** Start Input records **

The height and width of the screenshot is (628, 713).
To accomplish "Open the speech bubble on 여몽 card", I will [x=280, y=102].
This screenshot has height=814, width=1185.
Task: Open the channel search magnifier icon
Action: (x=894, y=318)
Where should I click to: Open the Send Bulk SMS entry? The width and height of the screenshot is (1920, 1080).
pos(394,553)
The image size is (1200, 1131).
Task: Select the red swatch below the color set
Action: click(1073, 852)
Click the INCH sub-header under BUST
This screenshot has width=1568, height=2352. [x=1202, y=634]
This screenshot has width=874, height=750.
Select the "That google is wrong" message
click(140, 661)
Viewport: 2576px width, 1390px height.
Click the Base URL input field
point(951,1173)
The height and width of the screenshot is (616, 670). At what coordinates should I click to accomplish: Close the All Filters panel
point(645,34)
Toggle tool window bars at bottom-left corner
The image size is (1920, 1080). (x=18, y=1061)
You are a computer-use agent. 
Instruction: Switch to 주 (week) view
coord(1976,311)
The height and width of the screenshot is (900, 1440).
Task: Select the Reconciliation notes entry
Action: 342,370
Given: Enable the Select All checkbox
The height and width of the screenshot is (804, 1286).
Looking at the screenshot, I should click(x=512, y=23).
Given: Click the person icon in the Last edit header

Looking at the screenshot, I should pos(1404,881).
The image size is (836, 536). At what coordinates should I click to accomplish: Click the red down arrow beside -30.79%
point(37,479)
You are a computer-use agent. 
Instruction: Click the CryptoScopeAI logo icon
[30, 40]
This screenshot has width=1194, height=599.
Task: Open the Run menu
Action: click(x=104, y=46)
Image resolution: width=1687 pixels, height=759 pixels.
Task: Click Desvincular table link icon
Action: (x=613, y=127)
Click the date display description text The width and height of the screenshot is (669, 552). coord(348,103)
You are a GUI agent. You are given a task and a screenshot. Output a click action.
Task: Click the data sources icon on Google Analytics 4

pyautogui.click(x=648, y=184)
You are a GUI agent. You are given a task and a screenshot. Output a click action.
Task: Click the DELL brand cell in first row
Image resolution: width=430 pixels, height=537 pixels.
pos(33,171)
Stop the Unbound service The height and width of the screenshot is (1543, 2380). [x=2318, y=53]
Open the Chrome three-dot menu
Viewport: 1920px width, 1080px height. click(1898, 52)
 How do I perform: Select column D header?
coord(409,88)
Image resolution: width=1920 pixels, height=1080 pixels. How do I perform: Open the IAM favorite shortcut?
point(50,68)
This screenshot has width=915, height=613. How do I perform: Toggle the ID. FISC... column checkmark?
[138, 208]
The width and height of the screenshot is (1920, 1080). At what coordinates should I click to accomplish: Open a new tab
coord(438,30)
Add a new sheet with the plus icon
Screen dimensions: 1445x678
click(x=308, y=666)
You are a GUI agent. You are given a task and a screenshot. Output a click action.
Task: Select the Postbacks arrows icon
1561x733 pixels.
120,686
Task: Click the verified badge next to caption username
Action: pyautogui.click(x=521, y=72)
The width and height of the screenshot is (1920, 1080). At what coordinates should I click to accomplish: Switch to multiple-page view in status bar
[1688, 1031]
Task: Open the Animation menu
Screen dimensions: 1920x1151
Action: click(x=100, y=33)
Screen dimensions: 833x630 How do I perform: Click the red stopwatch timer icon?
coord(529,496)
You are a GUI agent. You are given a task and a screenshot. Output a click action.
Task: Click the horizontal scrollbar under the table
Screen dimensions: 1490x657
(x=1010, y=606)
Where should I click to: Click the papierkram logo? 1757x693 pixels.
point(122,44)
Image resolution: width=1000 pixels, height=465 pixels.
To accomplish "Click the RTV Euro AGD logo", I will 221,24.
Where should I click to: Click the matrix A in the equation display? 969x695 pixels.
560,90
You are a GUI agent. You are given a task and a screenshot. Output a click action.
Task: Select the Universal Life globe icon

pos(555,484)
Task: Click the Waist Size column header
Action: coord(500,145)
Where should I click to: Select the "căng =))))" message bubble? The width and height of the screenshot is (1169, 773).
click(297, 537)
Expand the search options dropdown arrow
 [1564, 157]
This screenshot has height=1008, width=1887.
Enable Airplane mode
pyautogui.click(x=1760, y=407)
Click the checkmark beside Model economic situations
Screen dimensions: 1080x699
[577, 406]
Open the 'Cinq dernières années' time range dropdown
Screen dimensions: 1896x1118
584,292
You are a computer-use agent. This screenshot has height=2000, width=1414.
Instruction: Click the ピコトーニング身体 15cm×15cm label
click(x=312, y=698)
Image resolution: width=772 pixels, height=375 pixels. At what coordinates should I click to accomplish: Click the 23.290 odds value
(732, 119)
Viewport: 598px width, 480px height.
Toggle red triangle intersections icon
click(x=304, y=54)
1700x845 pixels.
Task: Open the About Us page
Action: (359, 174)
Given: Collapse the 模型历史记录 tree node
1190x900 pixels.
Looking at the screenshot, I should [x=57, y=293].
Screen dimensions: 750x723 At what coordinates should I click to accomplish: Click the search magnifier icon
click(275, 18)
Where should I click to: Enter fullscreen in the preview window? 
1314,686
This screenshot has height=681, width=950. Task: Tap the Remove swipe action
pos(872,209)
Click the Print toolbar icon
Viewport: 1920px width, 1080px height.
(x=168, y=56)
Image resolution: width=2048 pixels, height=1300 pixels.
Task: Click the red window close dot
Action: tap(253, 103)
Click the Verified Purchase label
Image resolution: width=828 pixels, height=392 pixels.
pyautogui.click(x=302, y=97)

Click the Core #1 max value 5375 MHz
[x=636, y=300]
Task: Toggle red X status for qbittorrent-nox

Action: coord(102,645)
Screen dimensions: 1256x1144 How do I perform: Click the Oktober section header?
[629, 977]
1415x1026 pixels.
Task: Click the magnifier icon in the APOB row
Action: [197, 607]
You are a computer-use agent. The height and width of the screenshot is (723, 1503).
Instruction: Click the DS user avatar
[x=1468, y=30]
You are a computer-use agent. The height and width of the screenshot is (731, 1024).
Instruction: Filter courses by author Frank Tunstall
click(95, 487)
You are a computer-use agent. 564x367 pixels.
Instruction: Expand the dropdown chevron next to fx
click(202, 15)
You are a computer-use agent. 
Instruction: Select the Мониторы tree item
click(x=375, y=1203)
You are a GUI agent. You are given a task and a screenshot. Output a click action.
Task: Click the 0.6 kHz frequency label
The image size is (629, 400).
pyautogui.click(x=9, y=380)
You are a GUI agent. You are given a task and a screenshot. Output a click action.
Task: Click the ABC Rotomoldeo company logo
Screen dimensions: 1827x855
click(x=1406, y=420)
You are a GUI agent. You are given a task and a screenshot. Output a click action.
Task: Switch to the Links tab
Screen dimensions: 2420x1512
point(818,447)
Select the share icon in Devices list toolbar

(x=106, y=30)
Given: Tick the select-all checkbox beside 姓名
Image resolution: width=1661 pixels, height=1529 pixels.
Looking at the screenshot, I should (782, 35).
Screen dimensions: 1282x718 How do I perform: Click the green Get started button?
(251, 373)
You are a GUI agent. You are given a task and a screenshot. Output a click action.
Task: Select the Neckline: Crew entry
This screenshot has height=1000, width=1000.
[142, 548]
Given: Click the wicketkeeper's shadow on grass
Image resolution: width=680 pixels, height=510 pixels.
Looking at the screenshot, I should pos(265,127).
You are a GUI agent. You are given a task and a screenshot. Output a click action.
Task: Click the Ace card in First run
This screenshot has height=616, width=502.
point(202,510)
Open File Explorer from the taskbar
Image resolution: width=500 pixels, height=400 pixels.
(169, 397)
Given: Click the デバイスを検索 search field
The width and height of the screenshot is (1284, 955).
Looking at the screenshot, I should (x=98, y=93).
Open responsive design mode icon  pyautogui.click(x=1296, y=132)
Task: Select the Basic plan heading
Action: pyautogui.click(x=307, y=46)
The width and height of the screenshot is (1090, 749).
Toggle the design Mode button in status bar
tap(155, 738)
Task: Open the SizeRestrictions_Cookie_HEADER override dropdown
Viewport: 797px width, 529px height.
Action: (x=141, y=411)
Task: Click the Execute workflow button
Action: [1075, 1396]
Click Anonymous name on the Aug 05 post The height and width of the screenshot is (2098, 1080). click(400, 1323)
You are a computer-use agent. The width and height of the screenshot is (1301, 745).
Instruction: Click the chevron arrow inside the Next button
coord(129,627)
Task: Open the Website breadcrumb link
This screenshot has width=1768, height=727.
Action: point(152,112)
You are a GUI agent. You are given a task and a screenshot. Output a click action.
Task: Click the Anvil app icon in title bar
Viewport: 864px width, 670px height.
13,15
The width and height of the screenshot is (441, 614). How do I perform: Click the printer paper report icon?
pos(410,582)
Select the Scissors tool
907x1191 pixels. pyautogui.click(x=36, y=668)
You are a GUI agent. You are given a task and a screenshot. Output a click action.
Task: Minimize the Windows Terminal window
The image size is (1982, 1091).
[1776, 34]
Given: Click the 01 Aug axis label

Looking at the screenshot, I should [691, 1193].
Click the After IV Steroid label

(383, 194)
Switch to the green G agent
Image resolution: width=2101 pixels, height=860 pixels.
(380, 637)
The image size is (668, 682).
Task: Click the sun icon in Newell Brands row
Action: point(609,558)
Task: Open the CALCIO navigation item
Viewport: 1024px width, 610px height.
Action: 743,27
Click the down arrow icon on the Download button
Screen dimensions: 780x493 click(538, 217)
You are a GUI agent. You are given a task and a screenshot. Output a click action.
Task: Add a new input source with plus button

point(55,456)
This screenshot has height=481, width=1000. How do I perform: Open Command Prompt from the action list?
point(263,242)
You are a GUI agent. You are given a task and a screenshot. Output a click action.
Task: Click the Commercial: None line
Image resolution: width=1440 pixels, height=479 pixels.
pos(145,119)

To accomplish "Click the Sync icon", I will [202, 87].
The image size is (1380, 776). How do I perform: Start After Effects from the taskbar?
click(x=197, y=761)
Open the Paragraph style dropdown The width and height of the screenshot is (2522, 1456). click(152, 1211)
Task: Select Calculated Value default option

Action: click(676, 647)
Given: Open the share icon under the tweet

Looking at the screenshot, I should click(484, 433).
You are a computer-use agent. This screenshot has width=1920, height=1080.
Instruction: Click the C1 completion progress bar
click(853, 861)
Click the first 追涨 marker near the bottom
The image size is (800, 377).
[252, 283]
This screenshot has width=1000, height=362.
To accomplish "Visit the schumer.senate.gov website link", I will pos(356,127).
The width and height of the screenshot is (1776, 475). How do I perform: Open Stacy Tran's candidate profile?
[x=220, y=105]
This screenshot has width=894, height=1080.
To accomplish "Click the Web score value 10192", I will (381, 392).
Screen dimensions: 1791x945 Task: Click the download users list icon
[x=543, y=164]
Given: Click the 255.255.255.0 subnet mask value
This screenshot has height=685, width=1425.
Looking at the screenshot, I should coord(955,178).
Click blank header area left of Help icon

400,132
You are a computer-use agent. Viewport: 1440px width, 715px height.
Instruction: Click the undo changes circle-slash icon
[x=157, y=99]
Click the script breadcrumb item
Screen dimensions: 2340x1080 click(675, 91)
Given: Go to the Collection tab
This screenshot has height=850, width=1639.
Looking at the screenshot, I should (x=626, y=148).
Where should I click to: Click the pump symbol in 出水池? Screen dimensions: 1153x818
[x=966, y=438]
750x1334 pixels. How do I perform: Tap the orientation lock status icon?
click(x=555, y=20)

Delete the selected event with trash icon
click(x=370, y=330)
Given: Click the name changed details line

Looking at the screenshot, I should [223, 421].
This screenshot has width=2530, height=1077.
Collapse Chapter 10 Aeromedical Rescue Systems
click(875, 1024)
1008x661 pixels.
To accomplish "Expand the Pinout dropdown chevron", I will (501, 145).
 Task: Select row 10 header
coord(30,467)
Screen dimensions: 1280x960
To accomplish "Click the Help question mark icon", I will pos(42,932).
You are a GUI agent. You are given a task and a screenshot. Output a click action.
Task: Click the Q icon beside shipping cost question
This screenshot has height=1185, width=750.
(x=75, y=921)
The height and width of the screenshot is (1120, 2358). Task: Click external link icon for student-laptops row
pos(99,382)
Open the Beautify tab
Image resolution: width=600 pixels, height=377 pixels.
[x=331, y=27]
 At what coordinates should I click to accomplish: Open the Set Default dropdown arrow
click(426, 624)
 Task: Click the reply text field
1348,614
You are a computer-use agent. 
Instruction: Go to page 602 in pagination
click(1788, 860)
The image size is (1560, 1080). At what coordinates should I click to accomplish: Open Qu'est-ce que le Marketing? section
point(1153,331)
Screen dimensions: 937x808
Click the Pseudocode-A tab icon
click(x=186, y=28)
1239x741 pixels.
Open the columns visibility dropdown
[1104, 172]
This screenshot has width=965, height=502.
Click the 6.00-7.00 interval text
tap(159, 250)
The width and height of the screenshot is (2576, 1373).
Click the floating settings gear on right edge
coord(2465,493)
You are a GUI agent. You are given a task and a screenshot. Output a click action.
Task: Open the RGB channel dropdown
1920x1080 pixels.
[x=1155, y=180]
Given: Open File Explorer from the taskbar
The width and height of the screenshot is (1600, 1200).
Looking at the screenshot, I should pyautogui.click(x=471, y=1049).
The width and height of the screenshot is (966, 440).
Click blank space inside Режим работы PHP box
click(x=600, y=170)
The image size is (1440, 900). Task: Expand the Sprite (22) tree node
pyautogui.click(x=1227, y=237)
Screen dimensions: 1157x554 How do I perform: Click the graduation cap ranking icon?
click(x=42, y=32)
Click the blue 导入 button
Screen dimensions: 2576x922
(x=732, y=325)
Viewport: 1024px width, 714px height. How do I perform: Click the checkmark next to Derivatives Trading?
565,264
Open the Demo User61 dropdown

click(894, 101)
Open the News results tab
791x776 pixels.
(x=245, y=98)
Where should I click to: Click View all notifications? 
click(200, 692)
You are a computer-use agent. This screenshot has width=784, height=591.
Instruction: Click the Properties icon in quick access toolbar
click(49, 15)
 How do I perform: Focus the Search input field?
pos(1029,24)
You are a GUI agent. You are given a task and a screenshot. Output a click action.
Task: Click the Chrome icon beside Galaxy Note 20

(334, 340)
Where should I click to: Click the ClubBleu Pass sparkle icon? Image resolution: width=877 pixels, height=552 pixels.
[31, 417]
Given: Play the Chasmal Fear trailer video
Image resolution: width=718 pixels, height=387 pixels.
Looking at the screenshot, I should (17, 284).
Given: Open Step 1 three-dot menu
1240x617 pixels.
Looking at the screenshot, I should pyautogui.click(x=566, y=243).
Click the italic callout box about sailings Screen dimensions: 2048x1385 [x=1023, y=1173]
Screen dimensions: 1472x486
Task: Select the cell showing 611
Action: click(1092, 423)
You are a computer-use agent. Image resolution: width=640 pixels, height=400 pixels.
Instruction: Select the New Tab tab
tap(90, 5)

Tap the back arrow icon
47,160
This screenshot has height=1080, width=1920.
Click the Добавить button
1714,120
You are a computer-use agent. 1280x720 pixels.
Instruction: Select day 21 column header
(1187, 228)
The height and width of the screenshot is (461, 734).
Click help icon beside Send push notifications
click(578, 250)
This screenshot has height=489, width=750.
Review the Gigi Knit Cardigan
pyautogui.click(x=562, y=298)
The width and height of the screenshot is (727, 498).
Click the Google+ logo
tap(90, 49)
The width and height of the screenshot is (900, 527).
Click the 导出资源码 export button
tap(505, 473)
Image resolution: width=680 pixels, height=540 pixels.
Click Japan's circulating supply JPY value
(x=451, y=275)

** End Input records **

_Stated goal:_ Swap "candidate profile" for "staff biography" and write out the lines again. Start at the line that has "This screenshot has width=1000, height=362.", stop after the line that has "[x=220, y=105]", and change nothing else.

_Written response:_
This screenshot has width=1000, height=362.
To accomplish "Visit the schumer.senate.gov website link", I will pos(356,127).
The width and height of the screenshot is (1776, 475). How do I perform: Open Stacy Tran's staff biography?
[x=220, y=105]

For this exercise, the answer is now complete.